-- START DATA TO USE --

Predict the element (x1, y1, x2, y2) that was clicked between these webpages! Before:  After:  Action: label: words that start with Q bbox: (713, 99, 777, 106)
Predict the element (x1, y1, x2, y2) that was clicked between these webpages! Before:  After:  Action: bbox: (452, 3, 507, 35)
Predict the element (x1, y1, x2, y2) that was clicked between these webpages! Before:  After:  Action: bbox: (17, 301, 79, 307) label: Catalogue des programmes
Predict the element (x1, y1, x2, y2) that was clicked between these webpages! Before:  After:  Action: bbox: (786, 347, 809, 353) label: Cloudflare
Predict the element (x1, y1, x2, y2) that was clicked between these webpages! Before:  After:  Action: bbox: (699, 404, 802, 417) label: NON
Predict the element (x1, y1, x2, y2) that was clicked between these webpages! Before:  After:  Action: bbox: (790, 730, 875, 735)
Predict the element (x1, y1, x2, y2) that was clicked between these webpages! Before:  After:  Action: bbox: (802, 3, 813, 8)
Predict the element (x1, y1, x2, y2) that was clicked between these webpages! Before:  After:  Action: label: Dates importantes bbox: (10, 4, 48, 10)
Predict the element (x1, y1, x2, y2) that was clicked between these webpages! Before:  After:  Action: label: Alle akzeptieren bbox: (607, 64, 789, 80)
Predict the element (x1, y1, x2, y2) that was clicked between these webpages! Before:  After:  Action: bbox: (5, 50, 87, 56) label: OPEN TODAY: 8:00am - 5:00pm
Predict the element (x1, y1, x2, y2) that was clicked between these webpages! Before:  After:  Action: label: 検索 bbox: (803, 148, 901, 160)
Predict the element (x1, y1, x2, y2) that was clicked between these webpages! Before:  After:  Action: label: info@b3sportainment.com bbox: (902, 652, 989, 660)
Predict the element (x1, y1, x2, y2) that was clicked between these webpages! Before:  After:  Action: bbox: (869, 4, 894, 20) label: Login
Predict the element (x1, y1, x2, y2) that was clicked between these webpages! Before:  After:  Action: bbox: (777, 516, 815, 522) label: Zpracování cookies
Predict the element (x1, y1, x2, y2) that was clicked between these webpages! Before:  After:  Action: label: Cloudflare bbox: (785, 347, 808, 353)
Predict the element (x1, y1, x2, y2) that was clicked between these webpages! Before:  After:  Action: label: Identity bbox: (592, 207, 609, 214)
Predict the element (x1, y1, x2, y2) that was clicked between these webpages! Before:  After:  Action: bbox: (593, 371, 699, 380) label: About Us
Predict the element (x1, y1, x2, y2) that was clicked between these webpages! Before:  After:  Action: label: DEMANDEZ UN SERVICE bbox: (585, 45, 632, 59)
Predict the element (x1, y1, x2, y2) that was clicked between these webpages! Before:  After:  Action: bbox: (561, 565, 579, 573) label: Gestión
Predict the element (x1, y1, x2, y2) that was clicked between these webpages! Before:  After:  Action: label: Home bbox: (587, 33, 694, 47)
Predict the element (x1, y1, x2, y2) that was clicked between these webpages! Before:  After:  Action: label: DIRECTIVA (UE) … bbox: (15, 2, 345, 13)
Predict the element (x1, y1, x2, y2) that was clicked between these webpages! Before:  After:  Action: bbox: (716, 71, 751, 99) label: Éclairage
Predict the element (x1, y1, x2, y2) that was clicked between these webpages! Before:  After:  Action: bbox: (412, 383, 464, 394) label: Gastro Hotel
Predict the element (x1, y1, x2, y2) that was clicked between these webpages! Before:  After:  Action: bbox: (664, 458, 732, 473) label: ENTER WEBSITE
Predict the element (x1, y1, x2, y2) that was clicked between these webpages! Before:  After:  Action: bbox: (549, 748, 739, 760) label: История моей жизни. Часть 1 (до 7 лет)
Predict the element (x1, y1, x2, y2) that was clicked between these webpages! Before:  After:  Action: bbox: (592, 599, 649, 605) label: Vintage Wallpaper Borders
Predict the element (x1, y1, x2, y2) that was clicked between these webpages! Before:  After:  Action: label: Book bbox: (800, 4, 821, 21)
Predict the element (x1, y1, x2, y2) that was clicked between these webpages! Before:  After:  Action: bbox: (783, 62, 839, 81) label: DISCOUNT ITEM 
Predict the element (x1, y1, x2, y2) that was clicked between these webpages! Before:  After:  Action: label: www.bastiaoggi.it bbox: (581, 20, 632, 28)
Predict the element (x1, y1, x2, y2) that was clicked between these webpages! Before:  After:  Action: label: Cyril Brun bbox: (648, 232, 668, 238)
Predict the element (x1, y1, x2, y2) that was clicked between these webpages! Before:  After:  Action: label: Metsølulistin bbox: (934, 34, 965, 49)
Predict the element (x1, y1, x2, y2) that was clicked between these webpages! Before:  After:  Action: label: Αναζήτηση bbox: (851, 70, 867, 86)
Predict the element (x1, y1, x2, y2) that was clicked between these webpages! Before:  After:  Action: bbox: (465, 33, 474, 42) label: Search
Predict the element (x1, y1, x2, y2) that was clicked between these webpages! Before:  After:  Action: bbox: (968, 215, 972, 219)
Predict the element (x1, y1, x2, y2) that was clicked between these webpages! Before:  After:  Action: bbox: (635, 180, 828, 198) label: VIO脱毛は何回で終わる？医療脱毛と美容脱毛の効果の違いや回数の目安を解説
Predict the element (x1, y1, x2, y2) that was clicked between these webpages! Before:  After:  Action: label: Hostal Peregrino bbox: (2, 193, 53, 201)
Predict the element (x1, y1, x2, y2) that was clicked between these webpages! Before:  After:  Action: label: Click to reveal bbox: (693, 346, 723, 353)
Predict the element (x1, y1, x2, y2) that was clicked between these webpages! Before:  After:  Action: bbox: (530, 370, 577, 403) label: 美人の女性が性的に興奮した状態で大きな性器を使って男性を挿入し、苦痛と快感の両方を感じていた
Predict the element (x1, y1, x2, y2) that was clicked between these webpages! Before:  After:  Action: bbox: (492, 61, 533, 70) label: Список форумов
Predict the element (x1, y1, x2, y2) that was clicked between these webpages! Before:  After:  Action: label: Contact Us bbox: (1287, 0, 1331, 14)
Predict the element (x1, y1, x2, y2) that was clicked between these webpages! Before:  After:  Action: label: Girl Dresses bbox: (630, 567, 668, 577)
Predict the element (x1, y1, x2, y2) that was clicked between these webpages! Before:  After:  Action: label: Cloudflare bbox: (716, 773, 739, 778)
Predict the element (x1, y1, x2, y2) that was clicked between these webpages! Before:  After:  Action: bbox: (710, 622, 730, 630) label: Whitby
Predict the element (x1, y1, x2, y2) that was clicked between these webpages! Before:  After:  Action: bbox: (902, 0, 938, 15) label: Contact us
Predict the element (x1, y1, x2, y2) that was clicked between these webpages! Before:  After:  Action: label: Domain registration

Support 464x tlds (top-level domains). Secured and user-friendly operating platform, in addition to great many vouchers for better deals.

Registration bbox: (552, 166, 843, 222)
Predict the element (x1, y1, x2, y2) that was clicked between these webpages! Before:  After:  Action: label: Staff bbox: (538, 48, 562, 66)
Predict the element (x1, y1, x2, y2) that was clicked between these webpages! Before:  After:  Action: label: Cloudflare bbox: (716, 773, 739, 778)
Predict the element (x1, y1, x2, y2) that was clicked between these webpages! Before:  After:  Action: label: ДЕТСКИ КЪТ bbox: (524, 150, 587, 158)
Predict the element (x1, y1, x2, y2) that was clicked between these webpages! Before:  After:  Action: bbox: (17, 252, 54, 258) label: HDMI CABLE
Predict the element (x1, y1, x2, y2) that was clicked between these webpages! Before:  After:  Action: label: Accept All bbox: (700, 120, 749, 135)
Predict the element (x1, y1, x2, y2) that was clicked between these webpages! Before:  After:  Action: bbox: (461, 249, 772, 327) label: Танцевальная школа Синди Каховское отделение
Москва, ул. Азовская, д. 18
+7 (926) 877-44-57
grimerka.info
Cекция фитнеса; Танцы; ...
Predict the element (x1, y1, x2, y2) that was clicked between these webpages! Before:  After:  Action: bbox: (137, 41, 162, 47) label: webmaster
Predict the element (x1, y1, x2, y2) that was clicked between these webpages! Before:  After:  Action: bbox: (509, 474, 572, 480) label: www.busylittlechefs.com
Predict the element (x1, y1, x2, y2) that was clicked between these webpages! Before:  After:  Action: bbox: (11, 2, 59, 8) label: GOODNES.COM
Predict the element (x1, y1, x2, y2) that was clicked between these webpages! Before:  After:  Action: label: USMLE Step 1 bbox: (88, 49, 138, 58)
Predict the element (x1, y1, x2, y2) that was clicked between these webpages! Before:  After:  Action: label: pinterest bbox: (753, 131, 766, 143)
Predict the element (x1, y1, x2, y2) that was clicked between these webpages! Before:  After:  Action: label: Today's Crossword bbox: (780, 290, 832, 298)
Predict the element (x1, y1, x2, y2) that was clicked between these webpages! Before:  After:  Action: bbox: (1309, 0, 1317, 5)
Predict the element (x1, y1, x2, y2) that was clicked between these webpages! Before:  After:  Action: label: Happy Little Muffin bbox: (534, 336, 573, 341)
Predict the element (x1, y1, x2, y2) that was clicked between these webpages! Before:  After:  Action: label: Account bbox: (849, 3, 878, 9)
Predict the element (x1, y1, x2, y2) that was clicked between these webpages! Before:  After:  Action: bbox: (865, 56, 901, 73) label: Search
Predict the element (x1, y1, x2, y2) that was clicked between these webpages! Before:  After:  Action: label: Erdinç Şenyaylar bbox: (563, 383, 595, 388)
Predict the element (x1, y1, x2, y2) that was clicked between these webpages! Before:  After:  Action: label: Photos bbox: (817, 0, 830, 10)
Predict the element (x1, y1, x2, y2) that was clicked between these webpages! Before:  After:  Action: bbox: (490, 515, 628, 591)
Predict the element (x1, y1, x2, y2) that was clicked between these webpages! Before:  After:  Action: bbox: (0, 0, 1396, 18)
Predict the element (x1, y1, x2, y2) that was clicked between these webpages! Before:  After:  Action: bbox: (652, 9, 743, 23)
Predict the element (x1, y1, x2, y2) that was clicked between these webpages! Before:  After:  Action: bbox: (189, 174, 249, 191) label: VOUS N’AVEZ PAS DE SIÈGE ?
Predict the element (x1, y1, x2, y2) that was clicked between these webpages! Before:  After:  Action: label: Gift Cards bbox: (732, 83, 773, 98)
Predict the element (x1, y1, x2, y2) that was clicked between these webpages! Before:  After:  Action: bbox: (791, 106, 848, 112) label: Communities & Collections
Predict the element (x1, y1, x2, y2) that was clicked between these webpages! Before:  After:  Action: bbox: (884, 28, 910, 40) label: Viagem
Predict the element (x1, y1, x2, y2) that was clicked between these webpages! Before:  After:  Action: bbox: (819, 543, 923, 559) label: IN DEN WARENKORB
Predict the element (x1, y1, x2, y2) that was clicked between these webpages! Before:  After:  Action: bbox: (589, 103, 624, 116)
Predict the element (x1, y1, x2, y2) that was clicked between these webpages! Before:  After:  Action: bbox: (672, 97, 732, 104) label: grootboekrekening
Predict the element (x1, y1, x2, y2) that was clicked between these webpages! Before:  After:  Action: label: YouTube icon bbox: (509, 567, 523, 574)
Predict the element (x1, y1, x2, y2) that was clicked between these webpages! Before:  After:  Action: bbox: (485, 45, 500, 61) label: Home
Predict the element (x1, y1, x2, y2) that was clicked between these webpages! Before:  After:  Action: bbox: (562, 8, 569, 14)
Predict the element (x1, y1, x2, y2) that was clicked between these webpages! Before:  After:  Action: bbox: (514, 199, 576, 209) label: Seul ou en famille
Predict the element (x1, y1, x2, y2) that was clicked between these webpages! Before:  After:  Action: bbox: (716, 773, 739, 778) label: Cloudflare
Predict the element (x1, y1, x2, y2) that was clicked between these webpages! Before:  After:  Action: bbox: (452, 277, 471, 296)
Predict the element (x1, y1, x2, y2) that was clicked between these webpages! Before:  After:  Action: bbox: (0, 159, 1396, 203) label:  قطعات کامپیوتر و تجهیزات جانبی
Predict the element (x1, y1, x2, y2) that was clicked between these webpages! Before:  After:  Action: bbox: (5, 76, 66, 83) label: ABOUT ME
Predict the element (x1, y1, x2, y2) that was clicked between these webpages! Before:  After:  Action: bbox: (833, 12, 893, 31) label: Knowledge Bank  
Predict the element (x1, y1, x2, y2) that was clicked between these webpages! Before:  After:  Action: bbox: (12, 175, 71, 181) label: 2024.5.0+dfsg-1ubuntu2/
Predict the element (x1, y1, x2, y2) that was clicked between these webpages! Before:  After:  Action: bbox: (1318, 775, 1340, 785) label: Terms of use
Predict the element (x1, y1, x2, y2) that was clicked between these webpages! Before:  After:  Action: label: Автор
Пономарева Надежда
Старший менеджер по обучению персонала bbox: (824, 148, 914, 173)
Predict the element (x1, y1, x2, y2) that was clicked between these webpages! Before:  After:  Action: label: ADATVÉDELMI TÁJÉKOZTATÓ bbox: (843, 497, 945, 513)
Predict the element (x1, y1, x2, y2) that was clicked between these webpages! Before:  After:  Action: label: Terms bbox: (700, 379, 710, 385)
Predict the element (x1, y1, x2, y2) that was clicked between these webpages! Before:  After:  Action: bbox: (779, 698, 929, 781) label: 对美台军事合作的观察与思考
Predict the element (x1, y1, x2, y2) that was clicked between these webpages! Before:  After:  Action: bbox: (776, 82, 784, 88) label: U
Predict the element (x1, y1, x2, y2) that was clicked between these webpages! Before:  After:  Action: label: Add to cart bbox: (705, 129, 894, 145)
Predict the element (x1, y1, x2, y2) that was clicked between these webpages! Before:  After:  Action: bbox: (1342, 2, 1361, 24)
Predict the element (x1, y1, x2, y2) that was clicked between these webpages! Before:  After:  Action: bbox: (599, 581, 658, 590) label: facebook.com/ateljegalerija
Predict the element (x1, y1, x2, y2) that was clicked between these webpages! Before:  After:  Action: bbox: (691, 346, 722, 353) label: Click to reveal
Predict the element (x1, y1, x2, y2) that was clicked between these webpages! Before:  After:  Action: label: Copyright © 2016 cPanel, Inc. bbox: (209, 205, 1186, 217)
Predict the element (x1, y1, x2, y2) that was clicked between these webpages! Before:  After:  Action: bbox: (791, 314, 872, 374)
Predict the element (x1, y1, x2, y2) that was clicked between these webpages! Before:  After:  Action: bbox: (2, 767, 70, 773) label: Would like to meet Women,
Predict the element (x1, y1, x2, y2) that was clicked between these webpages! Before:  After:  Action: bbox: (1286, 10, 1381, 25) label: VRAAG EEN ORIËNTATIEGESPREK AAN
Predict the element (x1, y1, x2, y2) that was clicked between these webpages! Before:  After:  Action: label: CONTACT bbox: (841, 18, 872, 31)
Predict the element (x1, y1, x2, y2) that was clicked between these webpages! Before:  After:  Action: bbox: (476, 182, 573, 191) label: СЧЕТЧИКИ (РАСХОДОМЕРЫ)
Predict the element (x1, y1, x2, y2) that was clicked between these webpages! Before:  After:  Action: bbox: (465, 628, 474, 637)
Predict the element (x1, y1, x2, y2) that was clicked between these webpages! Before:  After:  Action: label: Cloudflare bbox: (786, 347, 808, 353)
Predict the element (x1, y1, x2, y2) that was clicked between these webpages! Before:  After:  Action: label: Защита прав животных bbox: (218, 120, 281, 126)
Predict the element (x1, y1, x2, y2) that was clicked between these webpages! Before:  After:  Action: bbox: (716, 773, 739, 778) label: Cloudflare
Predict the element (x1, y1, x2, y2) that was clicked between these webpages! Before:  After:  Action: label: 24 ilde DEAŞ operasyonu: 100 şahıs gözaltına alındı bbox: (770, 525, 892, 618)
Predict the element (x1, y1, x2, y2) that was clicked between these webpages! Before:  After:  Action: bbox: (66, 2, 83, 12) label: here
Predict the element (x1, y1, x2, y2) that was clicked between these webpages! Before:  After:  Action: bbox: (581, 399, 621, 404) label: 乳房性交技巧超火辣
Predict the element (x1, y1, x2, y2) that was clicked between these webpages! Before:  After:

-- END DATA TO USE --

Please pull out the records from the very first one up to and including the line that contains "(785, 347, 808, 353)", and repeat them unchanged.

Predict the element (x1, y1, x2, y2) that was clicked between these webpages! Before:  After:  Action: label: words that start with Q bbox: (713, 99, 777, 106)
Predict the element (x1, y1, x2, y2) that was clicked between these webpages! Before:  After:  Action: bbox: (452, 3, 507, 35)
Predict the element (x1, y1, x2, y2) that was clicked between these webpages! Before:  After:  Action: bbox: (17, 301, 79, 307) label: Catalogue des programmes
Predict the element (x1, y1, x2, y2) that was clicked between these webpages! Before:  After:  Action: bbox: (786, 347, 809, 353) label: Cloudflare
Predict the element (x1, y1, x2, y2) that was clicked between these webpages! Before:  After:  Action: bbox: (699, 404, 802, 417) label: NON
Predict the element (x1, y1, x2, y2) that was clicked between these webpages! Before:  After:  Action: bbox: (790, 730, 875, 735)
Predict the element (x1, y1, x2, y2) that was clicked between these webpages! Before:  After:  Action: bbox: (802, 3, 813, 8)
Predict the element (x1, y1, x2, y2) that was clicked between these webpages! Before:  After:  Action: label: Dates importantes bbox: (10, 4, 48, 10)
Predict the element (x1, y1, x2, y2) that was clicked between these webpages! Before:  After:  Action: label: Alle akzeptieren bbox: (607, 64, 789, 80)
Predict the element (x1, y1, x2, y2) that was clicked between these webpages! Before:  After:  Action: bbox: (5, 50, 87, 56) label: OPEN TODAY: 8:00am - 5:00pm
Predict the element (x1, y1, x2, y2) that was clicked between these webpages! Before:  After:  Action: label: 検索 bbox: (803, 148, 901, 160)
Predict the element (x1, y1, x2, y2) that was clicked between these webpages! Before:  After:  Action: label: info@b3sportainment.com bbox: (902, 652, 989, 660)
Predict the element (x1, y1, x2, y2) that was clicked between these webpages! Before:  After:  Action: bbox: (869, 4, 894, 20) label: Login
Predict the element (x1, y1, x2, y2) that was clicked between these webpages! Before:  After:  Action: bbox: (777, 516, 815, 522) label: Zpracování cookies
Predict the element (x1, y1, x2, y2) that was clicked between these webpages! Before:  After:  Action: label: Cloudflare bbox: (785, 347, 808, 353)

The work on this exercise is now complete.